Bridging the Gap Between Science and Law
I recently returned from the 2014 Public Health Law Conference, a fantastic event held every two years in Atlanta and hosted by the Network for Public Health Law, the American Society of Law, Medicine and Ethics, and the Robert Wood Johnson Foundation. Presentations at the conference covered a wide range of issues from Ebola (the topic of the day) to implementation of the Affordable Care Act to regulating junk food marketing.
I led a panel entitled Tobacco Regulatory Science: Bridging the Gap Between Science and Law. (My slides are here.) The session focused on tobacco policy, but the concern about the disconnect between researchers and attorneys applies broadly to a wide range of regulatory issues.
To grossly overgeneralize, scientists are primarily focused on advancing science. Their research agenda is driven by gaps in the literature (and by the availability of funding), not by a desire to inform regulatory decisions. Most scientists do not spend much time thinking about the implications of their research for law and policy or actively engaging with policymakers. They often see law and policy as a completely distinct domain. To the extent they think about law, it’s often in frustration, as in “Why doesn’t the law reflect what we know about science?”
On the flip side, attorneys and policymakers act in much the same way. They are also focused inward. Their primary concern is with developing new policies, enforcing them, or defending them in court. They will of course use scientific evidence that supports their case, but they’re generally not involved in the creation of such evidence and have little understanding of that process. They also may be frustrated about scientists, wondering why scientists aren’t focusing on the questions that matter to regulators or to courts.
In the tobacco context, the FDA has engaged in an interesting experiment intended to (at least partially) bridge this divide. It has invested a huge amount of funding in Tobacco Centers of Regulatory Science (TCORS). These 14 academic centers are explicitly tasked with conducting research that will help to inform the FDA’s regulation of tobacco. (I am a steering committee member of Ohio State’s TCORS center.) This is an exciting project, but puts researchers and an unusual—and somewhat uncomfortable—position. They know how to conduct research, but often do not have a great sense of the regulatory system and how science feeds into that process. This creates an ideal opportunity for attorneys and scientists to collaborate. Working together, they can (1) ensure that the research questions being asked are relevant and useful for the FDA; (2) think creatively about new ways the FDA could use its authority; (3) explain why research findings are important to the FDA; and (4) present their findings in ways that are understandable to non-scientific audiences and to the courts.
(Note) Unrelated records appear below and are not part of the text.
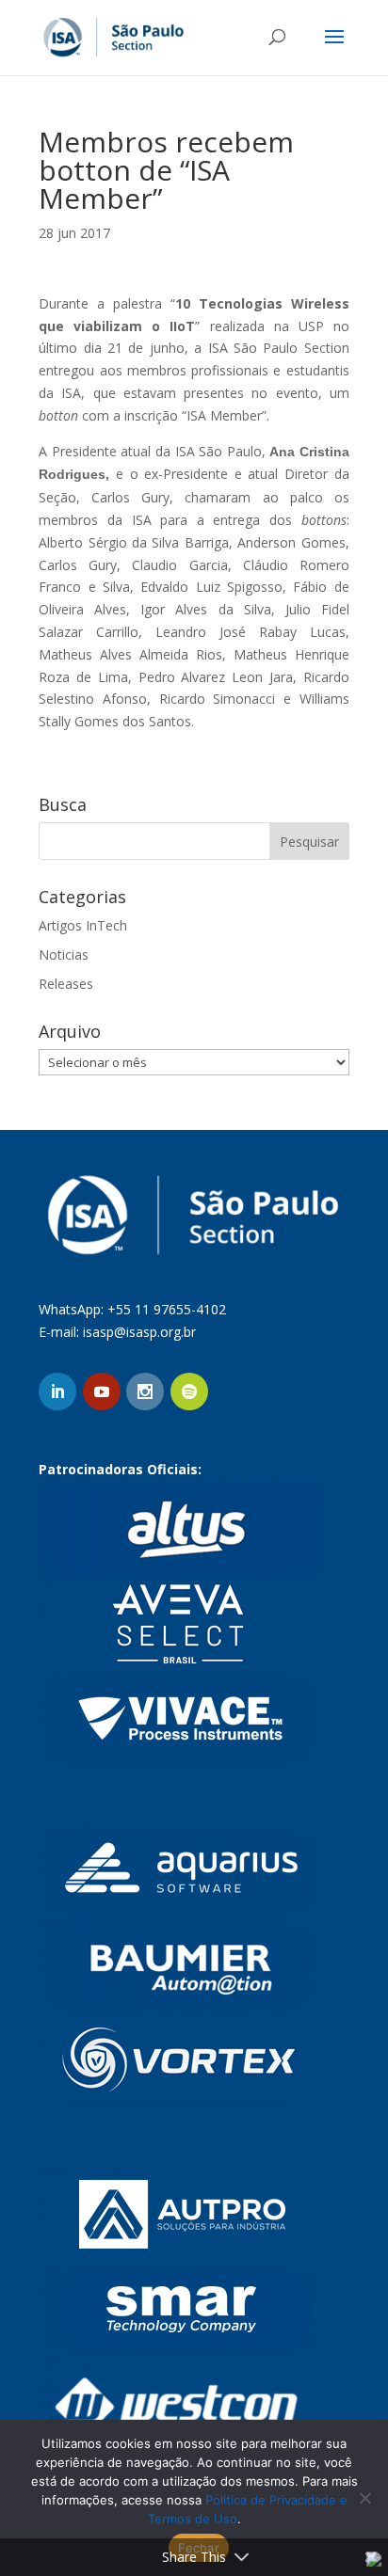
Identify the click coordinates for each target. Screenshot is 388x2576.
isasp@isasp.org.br (139, 1332)
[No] (364, 2498)
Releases (66, 984)
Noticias (64, 954)
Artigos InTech (83, 925)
In addition to me, the panel included two speakers working to bridge the gap between researchers and attorneys from opposite directions. One was Annice Kim, a scientist from RTI International doing creative research intended to help predict the effects of potential tobacco control policies (like this). The other was Ian McLaughlin, an attorney with ChangeLab Solutions who is working with researches at the University of North Carolina to help ensure that the science being conducted will help to answer the questions courts are likely to ask when tobacco regulations are challenged. Both of them are also affiliated with TCORS centers.
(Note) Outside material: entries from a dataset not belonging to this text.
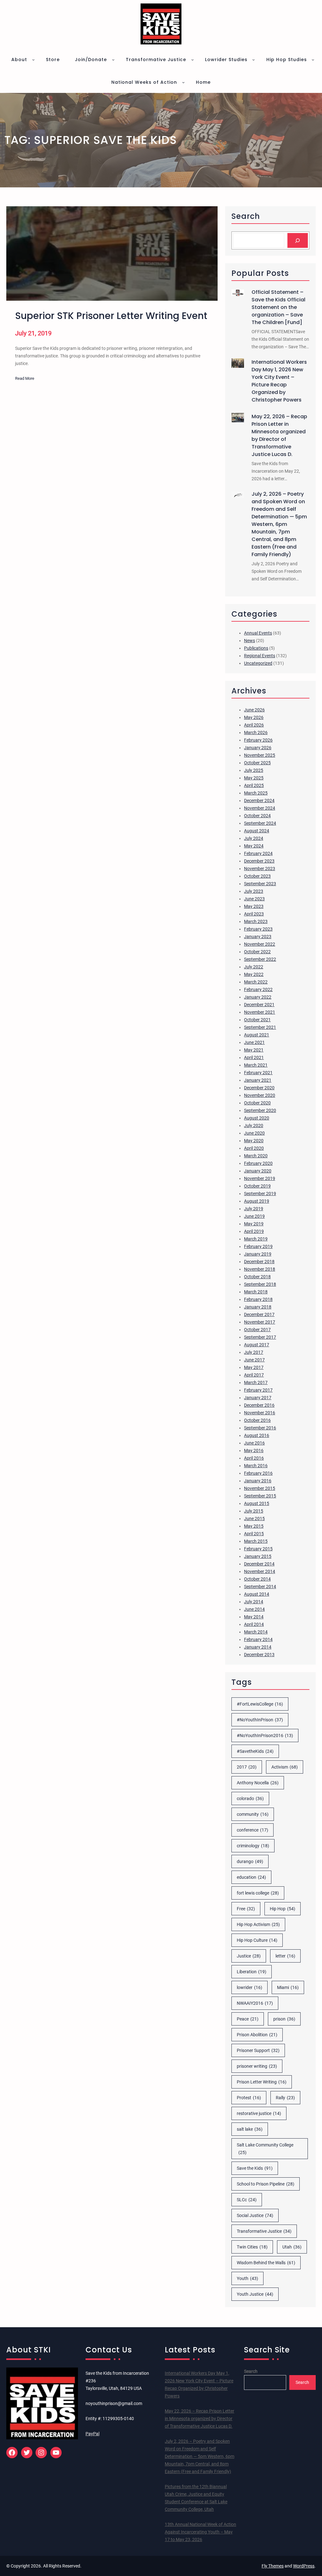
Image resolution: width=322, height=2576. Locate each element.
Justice (249, 1955)
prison (284, 2018)
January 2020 (257, 1170)
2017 (247, 1767)
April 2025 (254, 785)
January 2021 (257, 1080)
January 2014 (257, 1647)
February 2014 (258, 1639)
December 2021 (259, 1004)
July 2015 (253, 1510)
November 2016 (259, 1412)
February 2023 (258, 929)
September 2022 (260, 959)
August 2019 (256, 1201)
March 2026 (256, 732)
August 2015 (256, 1503)
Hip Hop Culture (257, 1940)
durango (250, 1861)
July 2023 (253, 891)
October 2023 (257, 876)
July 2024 (253, 838)
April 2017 (254, 1374)
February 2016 (258, 1473)
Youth (247, 2278)
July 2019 (253, 1208)
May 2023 (254, 906)
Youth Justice (255, 2294)
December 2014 (259, 1563)
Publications (256, 648)
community (253, 1814)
There has been a lot of research on tobacco, but because federal tobacco regulation is new, there are still substantial research gaps relating to key issues like tobacco product standards (i.e., the regulation of the product itself). The TCORS model is not without its problems, but it is a creative attempt to ensure that much-needed policy-relevant research is conducted in a relatively short timeframe. I’m interested to hear what others think of this model.